§ Written task
Pull out, word for word, the lines from the very first one through the line containing "Action: click(120, 183)", with both of those end lines included.

§ Available records

= = = = = = =

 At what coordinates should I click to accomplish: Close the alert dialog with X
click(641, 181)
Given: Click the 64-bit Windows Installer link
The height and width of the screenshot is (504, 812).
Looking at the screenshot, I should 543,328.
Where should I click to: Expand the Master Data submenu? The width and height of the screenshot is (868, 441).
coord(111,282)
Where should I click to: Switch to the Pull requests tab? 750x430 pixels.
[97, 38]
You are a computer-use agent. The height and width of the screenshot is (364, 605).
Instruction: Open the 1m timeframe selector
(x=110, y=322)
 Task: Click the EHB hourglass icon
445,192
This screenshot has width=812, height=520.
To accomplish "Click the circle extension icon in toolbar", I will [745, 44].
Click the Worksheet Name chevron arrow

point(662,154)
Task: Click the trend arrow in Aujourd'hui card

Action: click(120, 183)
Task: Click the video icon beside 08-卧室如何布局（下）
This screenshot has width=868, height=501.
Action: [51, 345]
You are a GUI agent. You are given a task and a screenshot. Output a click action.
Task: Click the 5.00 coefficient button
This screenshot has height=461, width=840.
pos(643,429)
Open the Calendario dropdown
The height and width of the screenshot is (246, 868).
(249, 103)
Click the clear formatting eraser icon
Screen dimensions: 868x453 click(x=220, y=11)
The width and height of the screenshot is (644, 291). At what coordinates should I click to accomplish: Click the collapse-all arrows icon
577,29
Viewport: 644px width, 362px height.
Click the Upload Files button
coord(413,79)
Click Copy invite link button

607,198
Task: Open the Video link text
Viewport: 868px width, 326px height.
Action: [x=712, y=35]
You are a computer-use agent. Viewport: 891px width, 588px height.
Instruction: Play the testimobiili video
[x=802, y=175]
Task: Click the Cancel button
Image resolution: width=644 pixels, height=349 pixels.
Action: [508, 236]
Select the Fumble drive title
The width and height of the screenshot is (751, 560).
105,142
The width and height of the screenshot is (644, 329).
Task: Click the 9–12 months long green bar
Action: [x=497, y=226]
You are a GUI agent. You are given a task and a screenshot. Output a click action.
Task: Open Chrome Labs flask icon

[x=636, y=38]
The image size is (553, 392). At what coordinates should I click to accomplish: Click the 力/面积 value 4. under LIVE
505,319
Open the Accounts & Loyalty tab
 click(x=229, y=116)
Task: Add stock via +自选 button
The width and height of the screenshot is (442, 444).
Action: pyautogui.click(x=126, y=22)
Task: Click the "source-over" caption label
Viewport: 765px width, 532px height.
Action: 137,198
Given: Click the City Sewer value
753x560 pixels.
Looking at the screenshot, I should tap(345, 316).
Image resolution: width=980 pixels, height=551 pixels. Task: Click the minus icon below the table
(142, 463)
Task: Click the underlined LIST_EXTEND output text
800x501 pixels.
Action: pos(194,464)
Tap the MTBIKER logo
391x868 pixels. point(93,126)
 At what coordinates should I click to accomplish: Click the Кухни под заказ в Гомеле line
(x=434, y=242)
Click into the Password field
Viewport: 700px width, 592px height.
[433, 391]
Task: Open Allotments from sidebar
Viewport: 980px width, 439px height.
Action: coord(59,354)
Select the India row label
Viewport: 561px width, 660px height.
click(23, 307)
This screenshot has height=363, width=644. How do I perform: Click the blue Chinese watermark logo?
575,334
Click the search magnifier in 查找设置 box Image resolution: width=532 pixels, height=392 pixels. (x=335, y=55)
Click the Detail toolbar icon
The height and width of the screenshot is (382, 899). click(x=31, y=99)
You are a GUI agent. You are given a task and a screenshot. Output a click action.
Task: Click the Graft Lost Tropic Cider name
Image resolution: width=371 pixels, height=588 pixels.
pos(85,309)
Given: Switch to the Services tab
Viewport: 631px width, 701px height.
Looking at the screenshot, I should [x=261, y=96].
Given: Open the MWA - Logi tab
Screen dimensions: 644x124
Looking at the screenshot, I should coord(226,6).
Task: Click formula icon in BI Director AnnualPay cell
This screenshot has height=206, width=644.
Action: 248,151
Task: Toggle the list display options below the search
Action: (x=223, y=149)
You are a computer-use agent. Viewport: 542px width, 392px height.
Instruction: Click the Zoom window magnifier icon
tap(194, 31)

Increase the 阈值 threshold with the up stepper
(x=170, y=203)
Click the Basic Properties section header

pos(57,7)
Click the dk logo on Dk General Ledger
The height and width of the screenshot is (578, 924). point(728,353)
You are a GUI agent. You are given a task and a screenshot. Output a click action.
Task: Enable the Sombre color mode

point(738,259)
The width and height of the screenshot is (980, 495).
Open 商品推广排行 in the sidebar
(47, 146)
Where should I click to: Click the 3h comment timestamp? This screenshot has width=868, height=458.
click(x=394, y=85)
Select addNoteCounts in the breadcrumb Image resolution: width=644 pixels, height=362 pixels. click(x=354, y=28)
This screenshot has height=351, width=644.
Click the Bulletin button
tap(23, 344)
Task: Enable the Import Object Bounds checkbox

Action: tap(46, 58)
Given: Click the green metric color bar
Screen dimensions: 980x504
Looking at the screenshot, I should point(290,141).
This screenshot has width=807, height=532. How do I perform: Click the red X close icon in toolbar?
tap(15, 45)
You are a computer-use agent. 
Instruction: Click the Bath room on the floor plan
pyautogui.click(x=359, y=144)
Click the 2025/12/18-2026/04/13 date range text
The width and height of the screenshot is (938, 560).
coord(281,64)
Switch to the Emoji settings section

= = = = = = =

§ Finished exercise
 At what coordinates should I click to accomplish: Close the alert dialog with X
click(641, 181)
Given: Click the 64-bit Windows Installer link
The height and width of the screenshot is (504, 812).
Looking at the screenshot, I should 543,328.
Where should I click to: Expand the Master Data submenu? The width and height of the screenshot is (868, 441).
coord(111,282)
Where should I click to: Switch to the Pull requests tab? 750x430 pixels.
[97, 38]
You are a computer-use agent. The height and width of the screenshot is (364, 605).
Instruction: Open the 1m timeframe selector
(x=110, y=322)
 Task: Click the EHB hourglass icon
445,192
This screenshot has width=812, height=520.
To accomplish "Click the circle extension icon in toolbar", I will [745, 44].
Click the Worksheet Name chevron arrow

point(662,154)
Task: Click the trend arrow in Aujourd'hui card

Action: click(120, 183)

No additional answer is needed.